Abstract
Lebanese women made their first attempts at acquiring voting rights during the early 1920s, a time when Lebanese men enjoyed universal and unconditional suffrage, and were finally awarded voting rights in 1953. While some women fought relentlessly for this cause, others did not desire the right to vote. A significant number of Lebanese women felt that politics was a male domain and that women should focus on their homes and families instead. This is perhaps the reason why only 10% of female voters cast their ballots in the 1953 elections. There were even special polling places for women, emblematic of their citizenship status in a separate sphere from men. Only a very small number of women went on to hold public office.
This paper explores the tensions and fissures in the Lebanese women’s movement during the post-independence era regarding voting rights, and the resulting dearth of female representation in politics after women finally obtained the franchise. Why wasn’t suffrage a common goal amongst Lebanese women, and why did the granting of female suffrage fail to translate into women’s political participation in the new state?
I posit that the reasons for these phenomena are twofold. Firstly, the resilience of the patriarchy at the political, social, economic, and private level kept women outside of the official state-building process.
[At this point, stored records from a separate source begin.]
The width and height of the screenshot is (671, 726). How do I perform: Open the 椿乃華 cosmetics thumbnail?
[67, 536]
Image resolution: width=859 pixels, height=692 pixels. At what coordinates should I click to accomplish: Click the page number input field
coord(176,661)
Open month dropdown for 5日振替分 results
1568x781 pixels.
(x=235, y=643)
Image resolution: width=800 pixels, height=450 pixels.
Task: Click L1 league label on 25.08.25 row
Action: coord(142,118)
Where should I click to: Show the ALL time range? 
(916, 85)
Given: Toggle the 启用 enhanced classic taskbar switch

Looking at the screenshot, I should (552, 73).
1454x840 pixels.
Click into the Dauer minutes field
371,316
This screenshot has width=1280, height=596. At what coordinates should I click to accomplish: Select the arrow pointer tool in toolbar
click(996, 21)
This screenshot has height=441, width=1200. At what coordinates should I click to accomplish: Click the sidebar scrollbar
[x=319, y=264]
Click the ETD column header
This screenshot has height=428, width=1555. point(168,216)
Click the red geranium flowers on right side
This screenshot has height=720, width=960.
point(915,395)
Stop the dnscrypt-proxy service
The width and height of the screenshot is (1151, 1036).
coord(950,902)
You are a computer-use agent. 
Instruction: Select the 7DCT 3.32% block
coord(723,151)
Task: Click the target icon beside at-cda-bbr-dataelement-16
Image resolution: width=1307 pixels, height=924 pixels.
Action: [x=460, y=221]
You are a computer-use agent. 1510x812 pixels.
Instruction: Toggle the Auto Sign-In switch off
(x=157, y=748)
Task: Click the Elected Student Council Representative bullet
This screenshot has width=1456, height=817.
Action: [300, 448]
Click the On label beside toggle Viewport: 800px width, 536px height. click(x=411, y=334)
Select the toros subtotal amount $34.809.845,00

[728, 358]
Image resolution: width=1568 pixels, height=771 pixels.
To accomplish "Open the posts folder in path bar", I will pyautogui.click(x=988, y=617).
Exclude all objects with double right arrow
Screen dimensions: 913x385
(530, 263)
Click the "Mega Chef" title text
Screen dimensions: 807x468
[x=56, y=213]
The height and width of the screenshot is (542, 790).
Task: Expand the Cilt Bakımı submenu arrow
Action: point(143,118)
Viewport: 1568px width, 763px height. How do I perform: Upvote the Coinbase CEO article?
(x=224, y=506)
Secondly, many women were ambivalent towards political participation and through their calls for the right to vote, they were actually playing to a script that proclaimed that political rights would lead to social and economic rights. Though they did not turn out in large numbers at the polls, this did not render Lebanese women passive citizens—they perceived their roles in the domestic sphere as a more relevant practice of citizenship. Lebanese women’s claims to citizenship were based on proper care of their households, scientific mothering, and raising upstanding citizens—this was equivalent to national service. Therefore, women actively contributed to the state-building process on their own terms from inside their homes. Sources include polling data, literature on postcolonial women’s movements, and Lebanese women’s own writings from the press and alumnae bulletins of universities.